[Data for this exercise Boundary: Start]
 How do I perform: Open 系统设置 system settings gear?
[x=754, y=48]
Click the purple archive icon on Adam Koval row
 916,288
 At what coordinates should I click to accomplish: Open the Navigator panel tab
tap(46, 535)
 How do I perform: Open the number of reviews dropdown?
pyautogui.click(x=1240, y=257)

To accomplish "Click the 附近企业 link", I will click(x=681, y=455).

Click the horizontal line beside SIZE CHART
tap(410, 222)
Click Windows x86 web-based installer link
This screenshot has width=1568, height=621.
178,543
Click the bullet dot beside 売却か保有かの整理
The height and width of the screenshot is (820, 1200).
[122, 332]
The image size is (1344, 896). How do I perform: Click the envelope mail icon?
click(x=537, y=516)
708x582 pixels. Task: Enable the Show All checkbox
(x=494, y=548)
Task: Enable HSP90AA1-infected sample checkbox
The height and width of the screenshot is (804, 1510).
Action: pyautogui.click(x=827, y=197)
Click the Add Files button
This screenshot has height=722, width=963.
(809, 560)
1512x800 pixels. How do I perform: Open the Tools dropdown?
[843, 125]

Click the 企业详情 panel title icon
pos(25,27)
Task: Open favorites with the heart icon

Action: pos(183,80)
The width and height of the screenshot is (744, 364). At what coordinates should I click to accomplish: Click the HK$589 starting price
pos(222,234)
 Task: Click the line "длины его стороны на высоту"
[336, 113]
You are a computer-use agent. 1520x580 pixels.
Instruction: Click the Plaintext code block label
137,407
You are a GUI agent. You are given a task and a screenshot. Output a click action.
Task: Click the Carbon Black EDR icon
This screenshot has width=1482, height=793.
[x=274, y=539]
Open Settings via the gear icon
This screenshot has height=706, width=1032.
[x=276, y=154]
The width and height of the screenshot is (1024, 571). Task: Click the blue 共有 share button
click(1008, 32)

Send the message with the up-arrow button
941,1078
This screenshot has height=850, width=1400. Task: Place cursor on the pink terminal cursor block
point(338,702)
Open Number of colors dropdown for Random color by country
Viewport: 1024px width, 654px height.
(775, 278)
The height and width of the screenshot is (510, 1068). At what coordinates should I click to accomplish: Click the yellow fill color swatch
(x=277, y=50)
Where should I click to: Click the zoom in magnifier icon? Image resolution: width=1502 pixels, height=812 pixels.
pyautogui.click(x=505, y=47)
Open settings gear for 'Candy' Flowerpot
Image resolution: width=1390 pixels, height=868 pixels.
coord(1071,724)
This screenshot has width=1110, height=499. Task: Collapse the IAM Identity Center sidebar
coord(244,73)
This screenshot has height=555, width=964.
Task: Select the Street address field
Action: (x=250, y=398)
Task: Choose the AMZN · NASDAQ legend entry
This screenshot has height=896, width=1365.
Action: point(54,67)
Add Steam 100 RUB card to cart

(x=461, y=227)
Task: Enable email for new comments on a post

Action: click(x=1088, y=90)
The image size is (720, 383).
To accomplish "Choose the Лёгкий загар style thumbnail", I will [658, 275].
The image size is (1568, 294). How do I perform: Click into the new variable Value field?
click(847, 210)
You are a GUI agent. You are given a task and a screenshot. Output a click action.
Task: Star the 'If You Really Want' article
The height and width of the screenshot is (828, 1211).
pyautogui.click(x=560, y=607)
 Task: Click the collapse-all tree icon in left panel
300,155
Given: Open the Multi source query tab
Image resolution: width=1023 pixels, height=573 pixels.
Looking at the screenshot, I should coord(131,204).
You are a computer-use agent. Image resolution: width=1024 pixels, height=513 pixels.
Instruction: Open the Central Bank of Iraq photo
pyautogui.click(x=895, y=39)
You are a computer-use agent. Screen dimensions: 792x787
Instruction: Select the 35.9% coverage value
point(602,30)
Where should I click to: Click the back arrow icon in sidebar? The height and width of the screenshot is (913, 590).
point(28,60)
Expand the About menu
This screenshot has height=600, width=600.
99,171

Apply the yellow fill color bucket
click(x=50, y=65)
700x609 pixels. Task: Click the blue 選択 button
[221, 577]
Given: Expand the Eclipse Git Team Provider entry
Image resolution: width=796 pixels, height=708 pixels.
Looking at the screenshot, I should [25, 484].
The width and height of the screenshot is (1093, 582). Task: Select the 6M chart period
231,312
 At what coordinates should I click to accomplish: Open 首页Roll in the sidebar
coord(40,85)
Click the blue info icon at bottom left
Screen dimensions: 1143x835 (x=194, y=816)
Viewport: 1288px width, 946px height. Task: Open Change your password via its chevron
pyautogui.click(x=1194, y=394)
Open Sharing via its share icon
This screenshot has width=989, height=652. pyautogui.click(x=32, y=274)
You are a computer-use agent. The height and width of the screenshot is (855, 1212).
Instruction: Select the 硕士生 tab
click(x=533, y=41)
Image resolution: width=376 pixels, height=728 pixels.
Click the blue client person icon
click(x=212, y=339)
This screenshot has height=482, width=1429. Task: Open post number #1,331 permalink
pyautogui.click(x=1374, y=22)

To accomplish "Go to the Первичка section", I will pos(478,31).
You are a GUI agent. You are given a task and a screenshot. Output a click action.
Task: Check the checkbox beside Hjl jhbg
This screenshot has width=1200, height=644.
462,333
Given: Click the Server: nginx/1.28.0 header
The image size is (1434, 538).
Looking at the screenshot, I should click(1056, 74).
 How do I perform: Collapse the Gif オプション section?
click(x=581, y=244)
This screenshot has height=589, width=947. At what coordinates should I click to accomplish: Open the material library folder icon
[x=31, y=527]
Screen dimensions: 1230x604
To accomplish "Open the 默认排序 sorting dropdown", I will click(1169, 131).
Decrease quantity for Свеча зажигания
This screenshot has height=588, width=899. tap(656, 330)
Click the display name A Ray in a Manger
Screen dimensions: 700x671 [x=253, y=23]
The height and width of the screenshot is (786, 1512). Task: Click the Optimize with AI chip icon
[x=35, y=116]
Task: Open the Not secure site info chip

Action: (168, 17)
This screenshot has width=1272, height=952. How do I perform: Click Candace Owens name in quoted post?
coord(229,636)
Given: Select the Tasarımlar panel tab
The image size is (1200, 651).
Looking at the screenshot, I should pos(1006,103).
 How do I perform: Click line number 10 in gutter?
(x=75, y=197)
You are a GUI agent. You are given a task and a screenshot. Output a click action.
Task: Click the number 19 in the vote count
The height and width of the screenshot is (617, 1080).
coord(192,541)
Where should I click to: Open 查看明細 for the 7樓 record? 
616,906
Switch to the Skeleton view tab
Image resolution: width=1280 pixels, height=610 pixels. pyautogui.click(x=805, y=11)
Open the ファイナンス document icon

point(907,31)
[Data for this exercise Boundary: End]
**What the exercise asks**
Every line containing the string "will" is required; copy each such line from the data.

**Result**
To accomplish "Click the 附近企业 link", I will click(x=681, y=455).
To accomplish "Choose the Лёгкий загар style thumbnail", I will [658, 275].
To accomplish "Go to the Первичка section", I will pos(478,31).
To accomplish "Open the 默认排序 sorting dropdown", I will click(1169, 131).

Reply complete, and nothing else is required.